Starting at the line that contains "Task: Click the magnifier" and ending at the end of the records, write those lines out again, swapping "magnifier" for "search" and leaving everything else the same.
·····
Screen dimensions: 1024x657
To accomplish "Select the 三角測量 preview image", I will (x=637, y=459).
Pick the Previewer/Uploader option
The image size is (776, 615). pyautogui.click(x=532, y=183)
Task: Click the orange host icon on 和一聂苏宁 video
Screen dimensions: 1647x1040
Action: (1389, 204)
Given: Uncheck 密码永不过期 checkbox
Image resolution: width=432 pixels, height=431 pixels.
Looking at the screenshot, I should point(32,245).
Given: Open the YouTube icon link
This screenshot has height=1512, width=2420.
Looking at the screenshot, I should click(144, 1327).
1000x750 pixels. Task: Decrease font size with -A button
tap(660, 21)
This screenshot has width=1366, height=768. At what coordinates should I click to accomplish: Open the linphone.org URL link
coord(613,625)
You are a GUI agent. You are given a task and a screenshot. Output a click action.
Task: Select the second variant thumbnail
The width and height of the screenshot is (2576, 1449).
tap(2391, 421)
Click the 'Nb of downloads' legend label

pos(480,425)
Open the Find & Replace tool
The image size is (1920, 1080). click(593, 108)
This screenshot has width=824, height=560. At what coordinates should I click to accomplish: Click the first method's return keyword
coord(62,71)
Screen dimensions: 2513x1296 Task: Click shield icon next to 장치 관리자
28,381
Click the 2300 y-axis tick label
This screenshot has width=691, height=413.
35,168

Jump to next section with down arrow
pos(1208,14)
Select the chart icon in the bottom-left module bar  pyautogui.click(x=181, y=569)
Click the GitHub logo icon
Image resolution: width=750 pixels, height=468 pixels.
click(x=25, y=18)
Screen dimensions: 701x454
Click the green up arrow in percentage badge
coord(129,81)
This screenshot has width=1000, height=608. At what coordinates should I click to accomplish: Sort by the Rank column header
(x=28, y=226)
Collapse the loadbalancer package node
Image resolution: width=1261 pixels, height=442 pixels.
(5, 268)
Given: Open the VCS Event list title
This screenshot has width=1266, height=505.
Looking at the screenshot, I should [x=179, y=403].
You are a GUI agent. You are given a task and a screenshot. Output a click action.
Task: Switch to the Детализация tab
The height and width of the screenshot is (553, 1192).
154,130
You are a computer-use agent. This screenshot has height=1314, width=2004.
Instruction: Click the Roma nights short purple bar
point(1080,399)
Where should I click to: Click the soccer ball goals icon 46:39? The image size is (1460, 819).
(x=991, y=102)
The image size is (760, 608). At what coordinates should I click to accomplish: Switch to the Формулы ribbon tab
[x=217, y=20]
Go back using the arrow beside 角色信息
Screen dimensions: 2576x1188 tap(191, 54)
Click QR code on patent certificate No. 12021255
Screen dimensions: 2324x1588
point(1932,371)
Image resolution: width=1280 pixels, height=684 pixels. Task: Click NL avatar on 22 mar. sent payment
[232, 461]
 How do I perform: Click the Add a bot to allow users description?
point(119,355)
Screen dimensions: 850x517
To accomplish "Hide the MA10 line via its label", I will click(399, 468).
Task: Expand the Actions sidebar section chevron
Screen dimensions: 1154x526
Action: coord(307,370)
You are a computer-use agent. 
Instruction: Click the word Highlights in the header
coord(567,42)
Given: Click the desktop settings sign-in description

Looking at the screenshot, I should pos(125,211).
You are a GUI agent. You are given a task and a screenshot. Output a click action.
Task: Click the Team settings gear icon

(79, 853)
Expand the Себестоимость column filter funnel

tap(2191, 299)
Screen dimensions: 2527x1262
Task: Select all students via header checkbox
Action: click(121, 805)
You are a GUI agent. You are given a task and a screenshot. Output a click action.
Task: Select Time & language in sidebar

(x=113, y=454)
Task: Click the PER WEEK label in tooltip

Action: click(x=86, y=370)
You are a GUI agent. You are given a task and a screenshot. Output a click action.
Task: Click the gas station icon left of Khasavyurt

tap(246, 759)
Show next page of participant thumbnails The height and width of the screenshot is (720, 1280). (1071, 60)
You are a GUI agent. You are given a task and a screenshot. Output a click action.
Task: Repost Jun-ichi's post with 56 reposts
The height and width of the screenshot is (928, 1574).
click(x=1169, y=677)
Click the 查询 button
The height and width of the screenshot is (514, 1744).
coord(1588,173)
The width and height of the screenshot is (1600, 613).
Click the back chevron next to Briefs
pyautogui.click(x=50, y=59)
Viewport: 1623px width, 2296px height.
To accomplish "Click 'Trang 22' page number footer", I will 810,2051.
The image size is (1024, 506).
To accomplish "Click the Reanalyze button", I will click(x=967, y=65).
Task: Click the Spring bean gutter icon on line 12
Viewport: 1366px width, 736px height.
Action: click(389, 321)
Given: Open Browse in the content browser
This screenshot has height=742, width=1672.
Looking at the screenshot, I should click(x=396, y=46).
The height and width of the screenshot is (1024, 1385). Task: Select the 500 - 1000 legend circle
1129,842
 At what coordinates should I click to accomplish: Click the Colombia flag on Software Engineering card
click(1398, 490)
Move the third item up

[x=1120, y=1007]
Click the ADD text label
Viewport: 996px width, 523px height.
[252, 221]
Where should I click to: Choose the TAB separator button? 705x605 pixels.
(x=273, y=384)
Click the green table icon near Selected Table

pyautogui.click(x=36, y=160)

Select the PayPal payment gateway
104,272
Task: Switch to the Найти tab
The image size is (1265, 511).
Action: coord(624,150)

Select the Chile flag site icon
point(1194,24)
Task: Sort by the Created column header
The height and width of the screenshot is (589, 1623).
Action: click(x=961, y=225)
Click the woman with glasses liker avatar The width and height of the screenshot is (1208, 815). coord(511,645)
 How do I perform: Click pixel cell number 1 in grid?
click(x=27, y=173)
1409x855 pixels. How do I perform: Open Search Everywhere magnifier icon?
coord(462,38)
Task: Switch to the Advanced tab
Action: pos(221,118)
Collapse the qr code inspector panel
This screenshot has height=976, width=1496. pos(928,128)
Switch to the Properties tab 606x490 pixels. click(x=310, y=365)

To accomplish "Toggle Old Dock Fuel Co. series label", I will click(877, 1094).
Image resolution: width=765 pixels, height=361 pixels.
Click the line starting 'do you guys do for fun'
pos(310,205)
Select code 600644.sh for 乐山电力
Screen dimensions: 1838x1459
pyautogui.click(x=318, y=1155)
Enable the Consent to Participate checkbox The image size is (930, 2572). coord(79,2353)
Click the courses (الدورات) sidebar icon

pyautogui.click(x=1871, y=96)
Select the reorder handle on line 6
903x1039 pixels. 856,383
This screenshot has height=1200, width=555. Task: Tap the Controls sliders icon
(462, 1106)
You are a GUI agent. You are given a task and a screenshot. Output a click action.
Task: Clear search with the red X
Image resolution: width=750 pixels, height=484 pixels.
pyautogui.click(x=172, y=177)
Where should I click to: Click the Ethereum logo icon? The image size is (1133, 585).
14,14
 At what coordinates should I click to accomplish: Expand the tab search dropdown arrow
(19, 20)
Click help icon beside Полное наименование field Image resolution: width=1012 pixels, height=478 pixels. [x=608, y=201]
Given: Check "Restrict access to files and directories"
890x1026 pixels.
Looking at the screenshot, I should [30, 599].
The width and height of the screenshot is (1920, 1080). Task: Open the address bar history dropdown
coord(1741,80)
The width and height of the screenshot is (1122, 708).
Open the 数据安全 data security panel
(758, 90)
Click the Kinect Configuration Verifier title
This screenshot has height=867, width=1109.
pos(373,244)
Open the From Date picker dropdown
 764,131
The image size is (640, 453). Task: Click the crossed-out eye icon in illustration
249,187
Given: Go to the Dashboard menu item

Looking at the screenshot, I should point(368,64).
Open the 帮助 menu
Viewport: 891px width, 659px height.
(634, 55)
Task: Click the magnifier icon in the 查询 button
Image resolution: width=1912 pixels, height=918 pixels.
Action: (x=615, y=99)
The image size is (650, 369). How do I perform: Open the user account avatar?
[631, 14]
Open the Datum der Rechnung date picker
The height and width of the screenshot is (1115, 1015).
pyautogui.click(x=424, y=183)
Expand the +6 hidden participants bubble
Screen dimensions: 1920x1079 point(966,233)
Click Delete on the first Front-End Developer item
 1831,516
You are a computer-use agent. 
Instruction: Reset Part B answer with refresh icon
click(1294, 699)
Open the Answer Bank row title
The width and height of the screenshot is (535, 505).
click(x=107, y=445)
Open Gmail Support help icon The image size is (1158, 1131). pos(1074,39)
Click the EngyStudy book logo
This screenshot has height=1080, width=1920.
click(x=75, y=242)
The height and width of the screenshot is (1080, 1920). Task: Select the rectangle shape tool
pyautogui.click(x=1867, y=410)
·····
* _Output for this task_:
Task: Click the search icon in the 查询 button
Image resolution: width=1912 pixels, height=918 pixels.
Action: (x=615, y=99)
The image size is (650, 369). How do I perform: Open the user account avatar?
[631, 14]
Open the Datum der Rechnung date picker
The height and width of the screenshot is (1115, 1015).
pyautogui.click(x=424, y=183)
Expand the +6 hidden participants bubble
Screen dimensions: 1920x1079 point(966,233)
Click Delete on the first Front-End Developer item
 1831,516
You are a computer-use agent. 
Instruction: Reset Part B answer with refresh icon
click(1294, 699)
Open the Answer Bank row title
The width and height of the screenshot is (535, 505).
click(x=107, y=445)
Open Gmail Support help icon The image size is (1158, 1131). pos(1074,39)
Click the EngyStudy book logo
This screenshot has height=1080, width=1920.
click(x=75, y=242)
The height and width of the screenshot is (1080, 1920). Task: Select the rectangle shape tool
pyautogui.click(x=1867, y=410)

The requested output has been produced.